* _Task description_: Give back every line of the material below that has the string "resolution".

* _Extracted entries_:
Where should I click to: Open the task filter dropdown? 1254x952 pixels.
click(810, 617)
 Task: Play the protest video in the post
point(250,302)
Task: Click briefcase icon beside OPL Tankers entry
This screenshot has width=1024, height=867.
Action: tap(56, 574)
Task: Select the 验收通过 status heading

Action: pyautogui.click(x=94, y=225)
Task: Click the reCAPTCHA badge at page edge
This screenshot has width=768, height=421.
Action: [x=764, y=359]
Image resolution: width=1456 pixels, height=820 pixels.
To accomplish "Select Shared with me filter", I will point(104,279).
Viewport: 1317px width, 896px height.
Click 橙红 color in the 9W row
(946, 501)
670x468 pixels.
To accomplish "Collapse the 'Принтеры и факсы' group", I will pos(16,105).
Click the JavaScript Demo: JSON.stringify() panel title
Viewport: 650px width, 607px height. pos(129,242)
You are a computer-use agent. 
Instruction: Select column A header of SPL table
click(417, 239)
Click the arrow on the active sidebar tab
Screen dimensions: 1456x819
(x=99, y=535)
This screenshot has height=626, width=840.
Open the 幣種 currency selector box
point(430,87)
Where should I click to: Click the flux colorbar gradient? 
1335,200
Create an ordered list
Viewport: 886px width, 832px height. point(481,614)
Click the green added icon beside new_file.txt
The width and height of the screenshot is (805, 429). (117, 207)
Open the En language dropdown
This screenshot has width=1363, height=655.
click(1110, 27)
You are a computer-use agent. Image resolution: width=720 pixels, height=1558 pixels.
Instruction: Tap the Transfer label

* _Response_:
Image resolution: width=1456 pixels, height=820 pixels.
You are a computer-use agent. Image resolution: width=720 pixels, height=1558 pixels.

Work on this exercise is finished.